James Martin had just become a teacher in the Boston Public Schools when he joined the Marines in early 1967. He would be sent to Officers Candidates School in Quantico, Va.; he would receive further training in infantry and communications before he was sent to Vietnam. He would serve with the 11th Marines in a variety of duties, from signal officer to bartender.
“Pat” Flynn joined the Army in 1943, wanting to join the 10th Mountain Division as a skier. Instead, he was trained for combat infantry. He served with the 157th Infantry Regiment, and saw action in Italy and France. After the war, he stayed a civilian for about a year before rejoining the Army for another 20 years.
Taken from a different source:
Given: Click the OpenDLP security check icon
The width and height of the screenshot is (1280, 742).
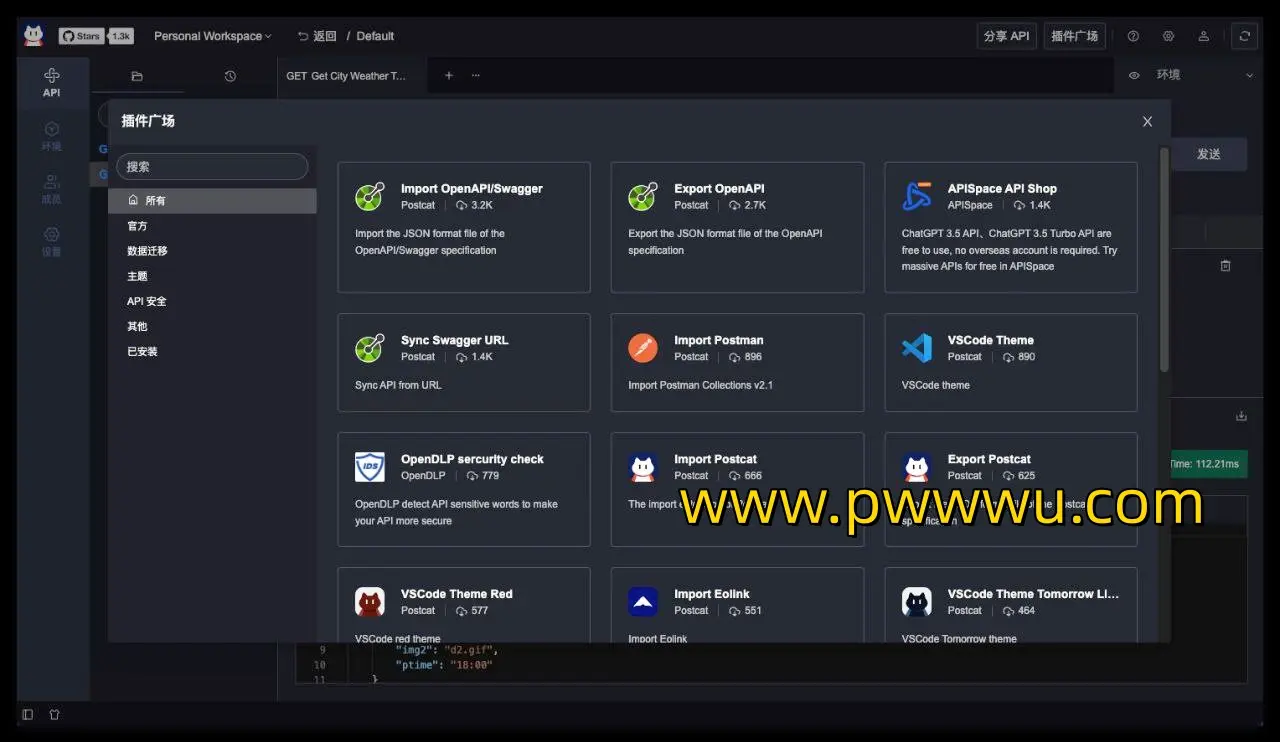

Flynn would see action in Korea with the 9th Infantry Regiment, and in Vietnam as part of the Special Forces.
Interview conducted by James Ramsey
Margie Labedz was the daughter of a World War I veteran who did her part in WWII as a member of the Victory Troubadours, a group of singers and dancers who entertained at local veterans’ hospitals. She also remembered other activities on the homefront such as rationing and air raid wardens. Her future husband, as well as her brothers and her two sons, have served in the military. Labedz is a lifetime member of the VFW Auxiliary.
Kevin Strel left a halfway house in New York City at the age of 17 to join the Army. Trained as a medic, Strel would be sent to Korea as part of the 9th Infantry Regiment. For the next year, he would rotate between patrolling the DMZ and being on base treating personnel and Korean civilians. He would finish his three-year enlistment at Fort Dix and Fort Devens.